Fellow blogger Pat Andrews has a spot-on analysis about the Indianapolis Star's continuing theme of misrepresenting to Indianapolis residents why street potholes aren't getting filled. If you believe the Star's meme, it's all because of political bickering between the Ballard administration and the Democrats on the council, with the Democrats largely to blame. The truth is far different than what you will read about in the Star.
As Andrews points out, the debate began long before the harsh weather this winter created thousands of potholes all over town. Ballard came up with a $350 million ReBuild Indy II plan, a euphemism for a political plan to borrow a bunch of money to spend on street projects right before the 2015 mayoral race so people can see big signs up all over town advertising to voters how much Ballard is committed to improving neighborhoods. What the Star doesn't tell its readers is that the City already has $215 million available for street repairs. Mayor Ballard has been holding all of that spending hostage until Democrats on the council go along with a plan to borrow an additional $135 million to push the total size of the spending to $350 million through the issuance of 30-year bonds. Of course, that means your children and grandchildren will be paying decades into the future for some street repairs that might last 10 years if we're lucky, along with the added $90 million in interest costs.

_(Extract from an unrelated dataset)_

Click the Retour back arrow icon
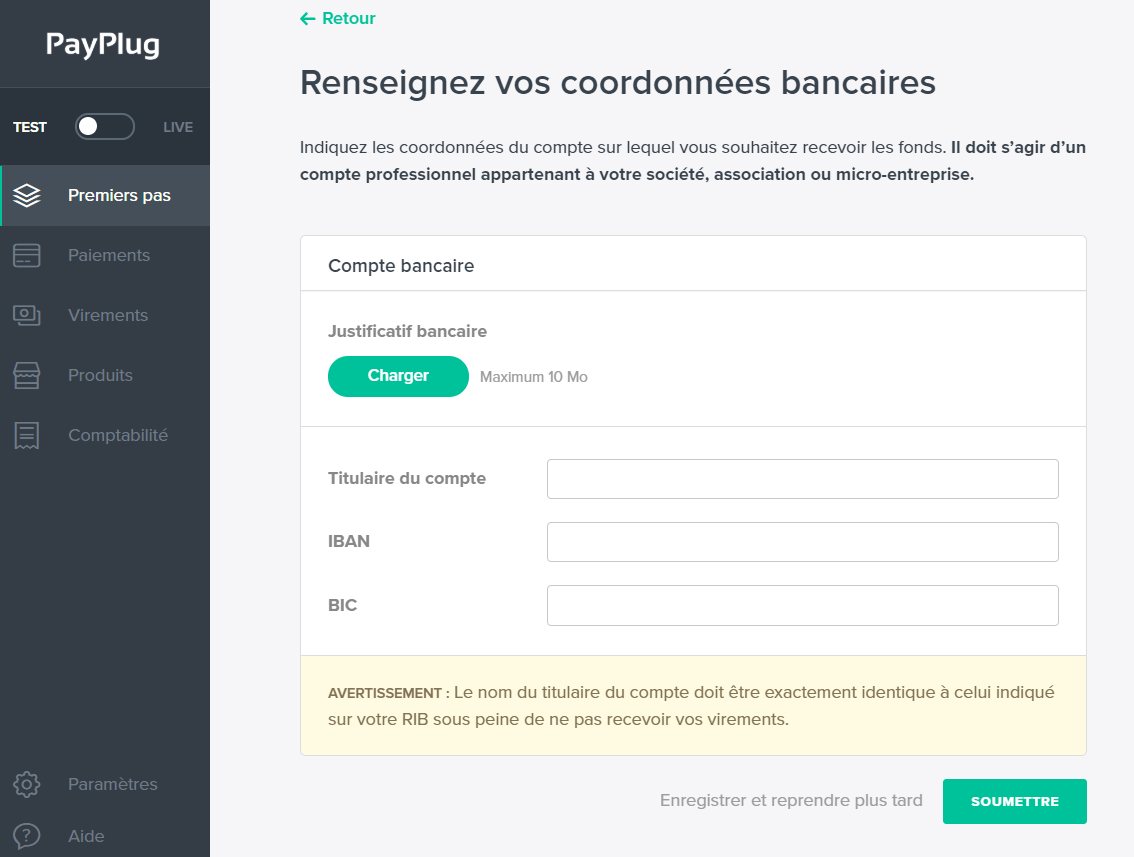1134x857 pixels. coord(308,18)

Has anyone from the Star bothered to go out and check the condition of many of those streets that were repaved only four years ago before the last election with ReBuild Indy money? It's an exercise worth undertaking to consider whether the manner in which the streets are being repaired are being performed wisely, or only in a manner that ensures that the road contractors who contribute so heavily to the Mayor's campaign committee have a perpetual steady stream of work to perform.

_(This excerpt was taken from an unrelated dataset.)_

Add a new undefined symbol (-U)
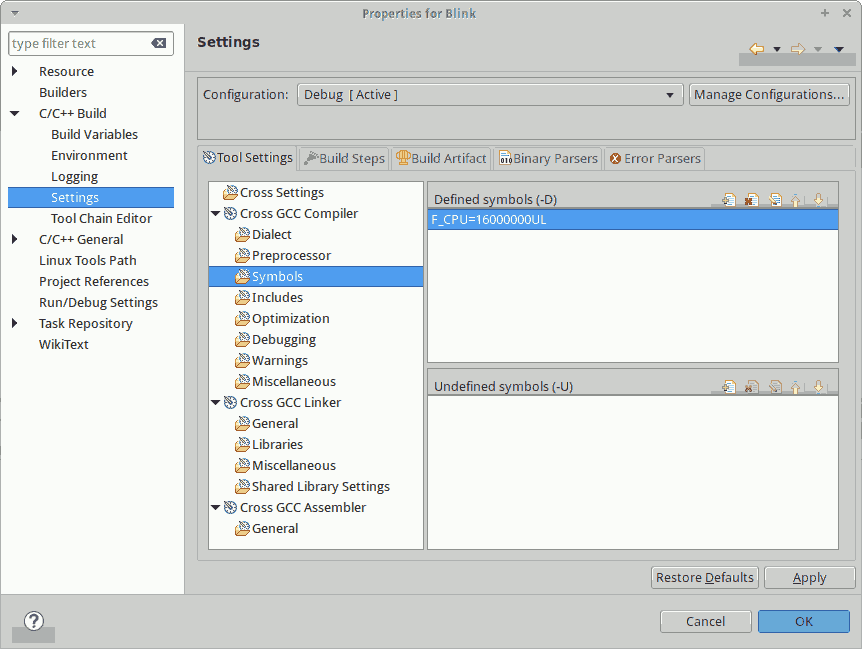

After this year's bad winter weather, Ballard went to the council and requested $8 million for emergency pothole repairs, even though the Department of Public Works estimated there were at least $24 million in emergency repairs that needed to be undertaken. The council passed the $8 million in funding after re-allocating the funds that were disproportionately allocated to the council members' districts most favored by the Mayor. The council also passed a second proposal that provides the additional $16 million in emergency repairs that DPW said were also needed. Somehow, this gets twisted as a fail on the part of the council by the Star: "But Department of Public Works Director Lori Miser described [the $24 million] as a 'drop in the bucket' of what's needed. Which means several more bumpy days ahead for residents, trapped in the political gridlock."

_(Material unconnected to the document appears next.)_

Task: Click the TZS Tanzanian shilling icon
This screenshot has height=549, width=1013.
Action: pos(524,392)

The Star's John Tuohy doubles down on his misrepresentation of the facts by blaming the failure to approve the $350 million ReBuild Indy II funds for the lack of funds to repair pothole-ridden streets. "A proposal by Republican Mayor Greg Ballard to invest $350 million in infrastructure has languished since last August when the Democrat-controlled City-County Council tabled the plan because of a disagreement about how it was to be funded," Tuohy writes. Again, notice that he pretends the $215 million already available to the Ballard administration for new street repairs without borrowing another dime is simply not there. Tuohy goes on about how Ballard has been holding town hall meetings all over town to garner support for his re-election spending bill, but the Democratic-controlled council just won't budge. Again, the Star is simply writing press releases for the 25th floor. Notice the Star never questions why Ballard wasted millions of ReBuild Indy money on an international sports park where cricket can be played, which was a complete waste of taxpayer dollars. If you want the facts, you will have to look elsewhere for your information because the Star is intent on doing everything it can to misrepresent most local issues of importance.
Journalism at The Star has long been "Press Release Journalism." During the Gold$mith Administration, Gold$mith's claims or press releases were packaged up as News. Advertorials they are now called. Advertisements in this case Political ones masquerading as News for a politician.
I suspect the "fight" between the Republicans and Democrats is more about who gets the goodies to spread around.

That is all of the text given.